Home to a disproportionate number of elderly residents, the Richmond District will be the focus of a San Francisco Health Commission meeting Tuesday to discuss neighborhood health concerns.
The oceanside neighborhood shares many similar health statistics with San Francisco as a whole, however the Outer Richmond in particular has a slightly older population than San Francisco’s average.
Vision Zero, San Francisco’s traffic safety strategy, recently released a report highlighting the disproportionate traffic dangers the elderly face. According to the report, while the elderly make up only 15 percent of San Francisco residents, they account for 50 percent of pedestrian deaths.
Supervisor Sandra Lee Fewer said she is working to make the district’s streets safer for seniors, who are the fastest growing demographic in her district, she said
“We’ve had some serious accidents in my district. I have been working with the community and we extended the time to cross the street,” Fewer said. “We need to actively reduce fatalities.”
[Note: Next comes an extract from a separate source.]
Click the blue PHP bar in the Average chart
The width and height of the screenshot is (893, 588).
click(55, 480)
The Outer Richmond also sees a higher proportion of deaths from Alzheimer’s disease, which is the third leading cause of death in the district and the fourth leading cause of death in The City. Colon and rectal cancer are also more common in the neighborhood, according to a report from the Department of Public Health’s population health division.
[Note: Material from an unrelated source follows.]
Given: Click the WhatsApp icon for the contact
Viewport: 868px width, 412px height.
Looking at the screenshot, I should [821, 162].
Fewer is working to improve living conditions for seniors in her neighborhood by working with organizations such as the Golden Gate Senior Center to build community among the elderly who sometimes live alone.
“We know that people are living longer now.” Fewer said. “I’ll take any opportunity to make their lives more active and lively.”
Fewer also noted that her district struggles with food insecurity. Under 25 percent of retailers in the Outer Richmond accept CalFresh benefits, a system that allows low-income individuals and families to purchase groceries. On average, 40 percent of retailers across the City accept CalFresh.
One in four households in the Outer Richmond pay 50 percent of their income to rent, slightly more than the city average. To avoid future residential displacement the San Francisco Planning Department has formed a Housing and Community Stabilization program to rework the approval process for affordable housing and build a new framework for community planning in vulnerable neighborhoods, among other initiatives.
The homeless population in the neighborhood decreased by 12 people between 2015 and 2017 to 57, according to the Population Health Division report. However, more than 300 unsheltered homeless people were counted in Golden Gate Park in 2017, which serves as the southern border for much of the district.
The meeting will be held at the Richmond Recreation Center at 251 18th Ave. at 4 p.m.
Full Health Commission meetings are held the first and third Tuesday of each month at 101 Grove St. at 4 p.m. Meeting agendas are available on the Department of Public Health’s website.